Die Versammlung ist sozusagen das Sahnehäubchen auf der Skala der Ausbildung. Sie braucht ein gehaltvolles Fundament aus den anderen Tortenschichten – dennoch steckt ein bisschen Sahne auch schon in den oberen Etagen. Für Ausbilderin Claudia Butry etwa hat versammelnde Arbeit im Laufe der Ausbildung ihren Platz neben den anderen Zielen – angepasst an den Trainingszustand des Pferds.
Forcieren sollte man die Versammlung nicht. "Versammlung sollte durch korrektes Gymnastizieren in Verbindung mit entsprechenden Lektionen von selbst entstehen. Deswegen sollte man als Reiter nicht denken, ,"ch reite heute versammelt", sondern überlegen, durch welche Vorbereitungen die Versammlung bei dem jeweiligen Pferd entstehen könnte", erklärt Ausbilderin Bianca Rieskamp.

Auch Dressurausbilder Michael Putz betont, dass bei der versammelnden Arbeit Geduld gefragt ist: "Da das Pferd zusätzliche Muskulatur entwickeln soll, muss man die Arbeit langsam angehen." Zu lange versammelnde Reprisen bewirken seiner Erfahrung nach nur Rückschritte: Das Pferd wird weniger gehfreudig, verkrampft sich oder widersetzt sich sogar.
Gerade bei der versammelnden Arbeit empfiehlt er Abwechslung und zwischendurch frisches Vorwärtsreiten. Seine Tipps zur Selbstkontrolle: Trägt das Pferd sich beim Überstreichen selbst und kaut immer wieder zufrieden die Zügel aus der Hand, sind Sie auf einem guten Weg.
"Dem Pferd zeigen, wie es das Becken kippt"

Wer diese Serie aufmerksam gelesen hat, weiß: Claudia Butry liebt das "Aspirin der Reitkunst", also das Schulterherein. Auch für die Versammlung setzt sie auf den Seitengang. "Übergänge im Schulterherein zwischen Schritt und Trab kräftigen das jeweils innere Hinterbein sehr gut und verbessern auch die Durchlässigkeit."

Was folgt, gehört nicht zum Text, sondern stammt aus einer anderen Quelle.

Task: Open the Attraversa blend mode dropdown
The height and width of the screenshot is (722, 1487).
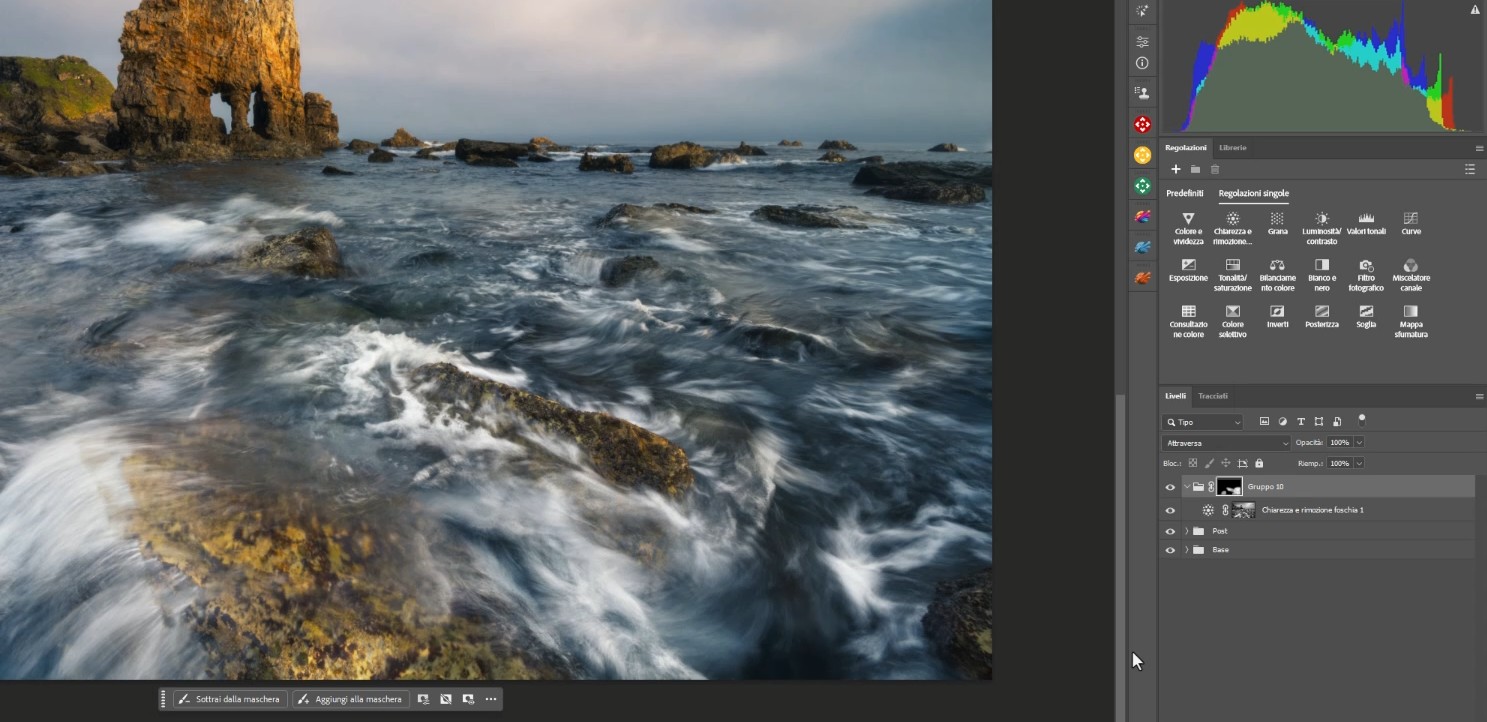Action: pyautogui.click(x=1227, y=443)
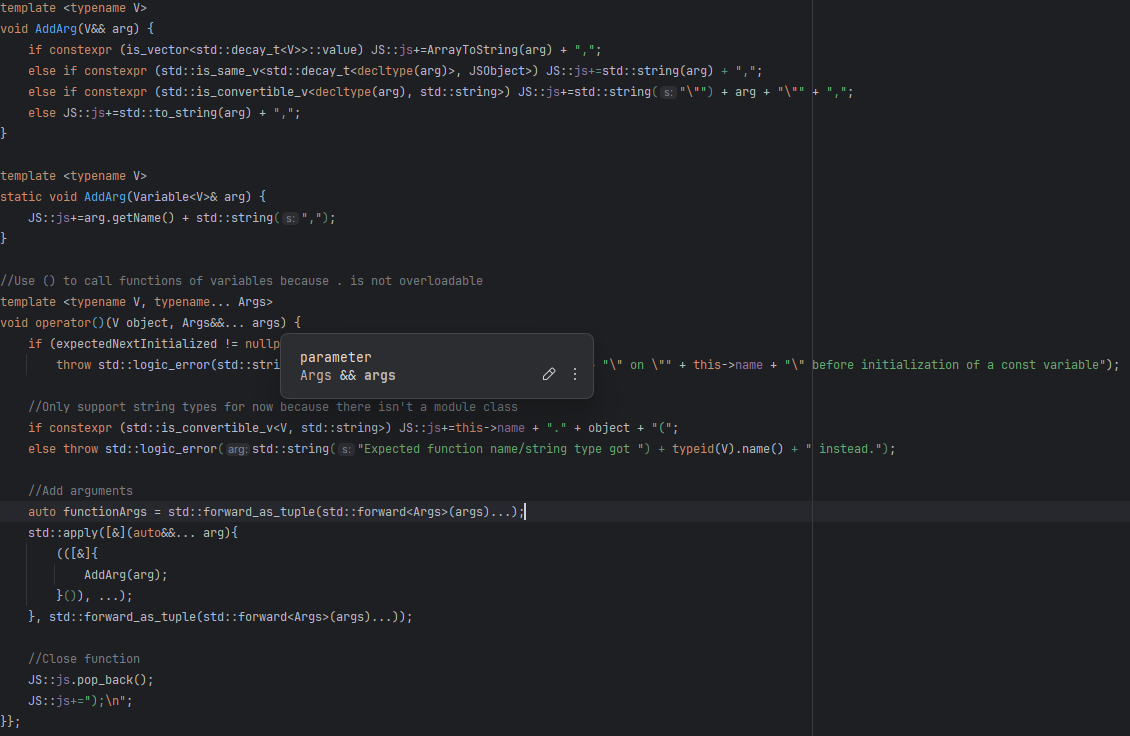This screenshot has height=736, width=1130.
Task: Click 's:' hint in arg.getName() line
Action: coord(289,218)

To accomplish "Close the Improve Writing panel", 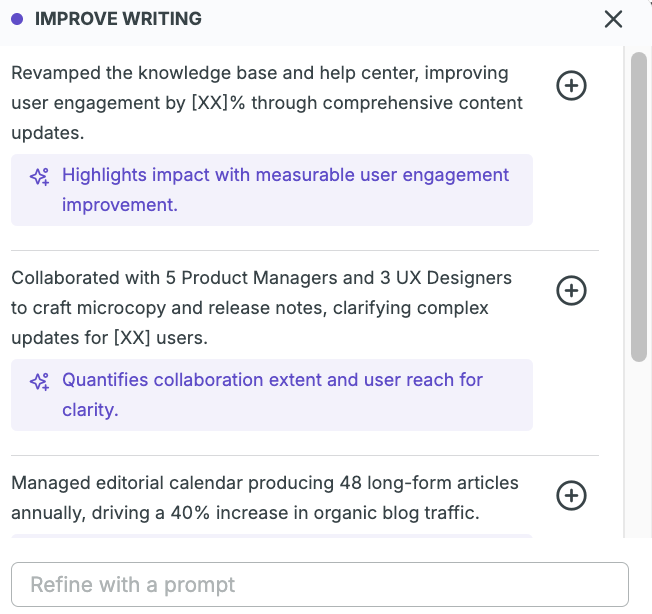I will (613, 19).
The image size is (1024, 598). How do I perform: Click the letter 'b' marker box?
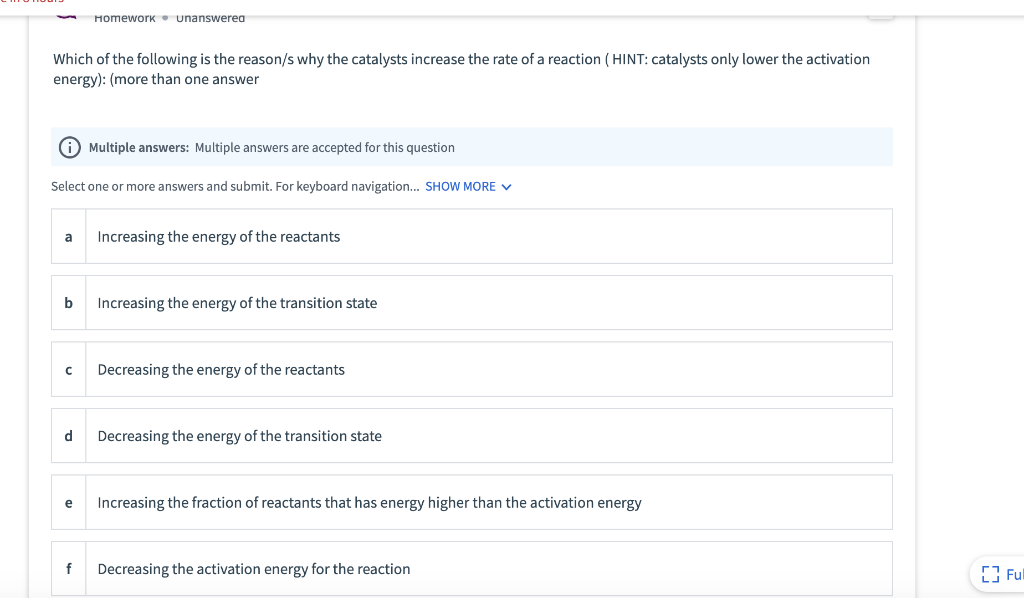click(x=68, y=303)
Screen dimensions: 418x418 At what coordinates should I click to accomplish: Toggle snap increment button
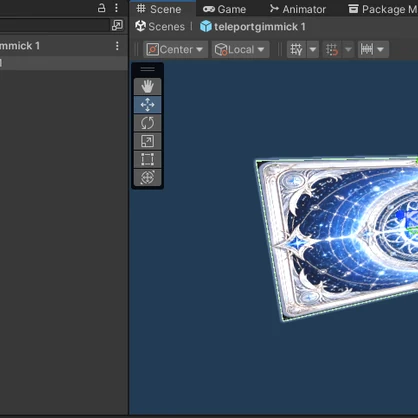click(x=332, y=50)
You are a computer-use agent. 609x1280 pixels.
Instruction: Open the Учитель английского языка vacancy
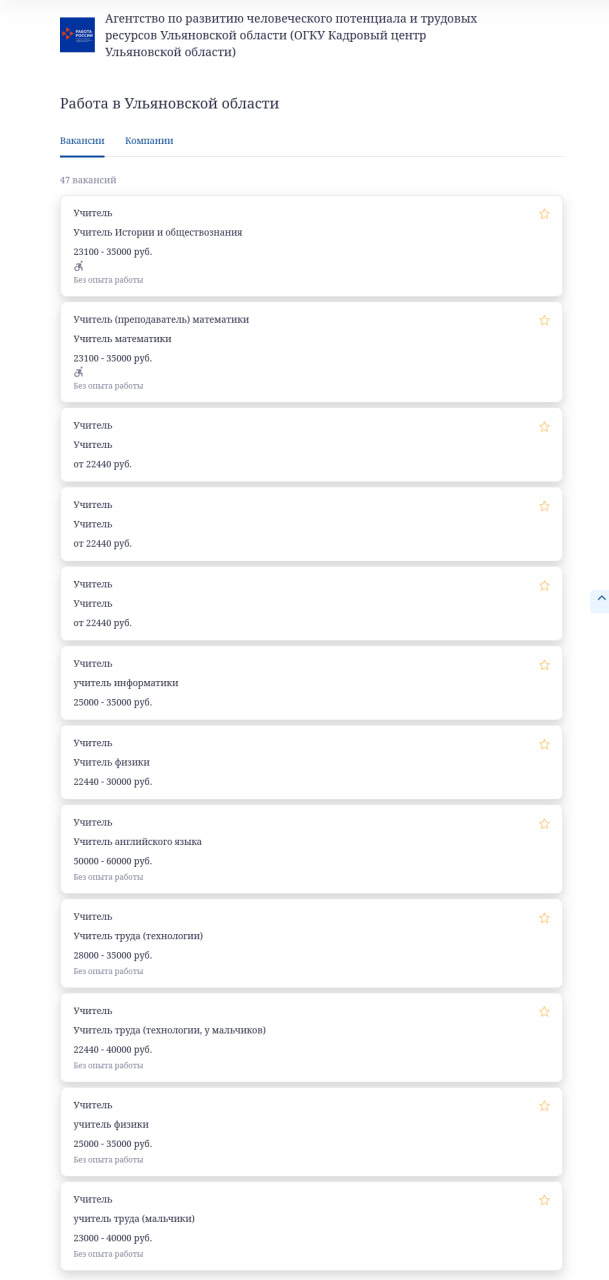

Auch den Rückwärtsgang nutzt sie oft: Beim korrekten Rückwärtsrichten muss das Pferd seinen Schwerpunkt nach hinten verlagern, es beugt die Hanken mehr und wölbt den Rücken auf. Butry trabt daraus beispielsweise direkt an. "So ist das Becken schon gekippt für mehr Versammlung."
Wichtig beim Rückwärts ist, stets auf eine gerade Linie zu achten. Tipp von Claudia Butry: An Schulterherein denken, also die Vorhand auf die Hinterhand ausrichten, statt die Hinterhand zur Korrektur mit dem Schenkel rumschieben zu wollen. Das Pferd soll nicht eilen und kleine Tritte machen.
Zündet das Pferd noch nicht genug auf die vorwärtstreibenden Hilfen, um aus dem Rückwärts direkt in den Trab zu starten, sind vorbereitende Übungen hilfreich: etwa Übergänge Trab-Schritt-Trab-Schritt. Profis galoppieren schließlich sogar aus dem Rückwärts an.
"Über den Sitz Energie und Aufrichtung steuern"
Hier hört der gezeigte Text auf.